DIRECTIONS
1. Retype the passage of the library hours article between "Library lovers may" and "hours per week.", inclusive, with no changes.
2. Continue the article on the New York Public Library's reduced hours, picking up after its final sentence.

EXCERPTED TEXT
Library lovers may have to start frequenting other places for more time with their books.
The New York Public Library announced in early February that it would reduce hours at two-thirds of its 87 locations, the most drastic change made since 2001 in the aftermath of Sept. 11, 2001, according to NYPL administrators. Put into effect on Feb. 16, this reduction comes on the heels of a $5.9 million mid-year cut for Fiscal Year 2010.
Library hours have been scaled back from an average of 51 to 45 hours per week.
“We have worked very hard to maintain as many services as possible in these economic times,” New York Public Library President Dr. Paul LeClerc wrote in a press release. He said that in the wake of the announcement, library administrators “are struggling to sustain the high level of service our patrons have come to expect.”
Local changes have been minimal—a four-hour weekly reduction was made for the Morningside Heights branch on 113th Street and Broadway. But branch manager Thaddeus Krupo said their light reduction was a fortunate one, as other branches in Manhattan were hit much harder by the cuts.
“We’re so heavily used,” Krupo said, explaining why the branch may have been less affected than others. Krupo also noted the library’s training lab consisting of several dozen laptops available for public access, a unique feature to the Morningside Branch that he says lends itself to the branch’s importance.
New York Public Library administrators said that a host of factors were taken into account when determining the libraries’ respective new hours of operation. They particularly took into consideration branch locations, peak hours, and demographics. Some widely-used branches did not experience cuts.
“The goal is to make this as painless as possible for each individual branch,” said New York Public Library public relations manager Angela Montefinise.
But despite what might seem to be minimal changes to the Morningside Heights Branch, the adjustment may not be an easy one for everyone.

THE DATA
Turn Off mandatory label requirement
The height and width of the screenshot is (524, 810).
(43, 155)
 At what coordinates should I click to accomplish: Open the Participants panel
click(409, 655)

ANSWERS BELOW
1.
Library lovers may have to start frequenting other places for more time with their books.
The New York Public Library announced in early February that it would reduce hours at two-thirds of its 87 locations, the most drastic change made since 2001 in the aftermath of Sept. 11, 2001, according to NYPL administrators. Put into effect on Feb. 16, this reduction comes on the heels of a $5.9 million mid-year cut for Fiscal Year 2010.
Library hours have been scaled back from an average of 51 to 45 hours per week.

2.
“I think it’s dreadful,” Carol Iannone said of the change. “I work at home all day, so I can only come to the library at certain hours. It’s important that the library is open more—not fewer—hours.”
Others have raised specific concerns about the library opening an hour later each day than it did prior to the change.
“I work for the American Cancer Society, and do my work here since I also work with Columbia students involved in the group Colleges Against Cancer,” Myrna E. Duarte said. “It’s going to be harder to come here now since I sometimes work here in the mornings.”
Some say these cuts will have negative implications for specific groups of people, among those being poorer residents who utilize the library as one of their few sources of education, as well as the elderly who may not have access in their homes to some of the technology that a library can offer.
“The library is the sole source of internet access for some elderly residents in the district,” Vernon Ballard, co-chair of Community Board 9’s Youth, Education & Libraries Committee, said. “Now a vital service that’s free and provided by the city is being cut.”
Montefinise said that while she is unsure of what exactly the budget plan for Fiscal Year 2011 will look like, the NYPL is hoping that the city council can restore some of the funds. But these may not be the end of the cuts in hours of operation, administrators say.
“The unfortunate reality is that more cuts loom on the horizon, and unless there are substantial changes to City and State financial plans, we will be forced to make extremely difficult choices over the next two years,” LeClerc wrote in a press release.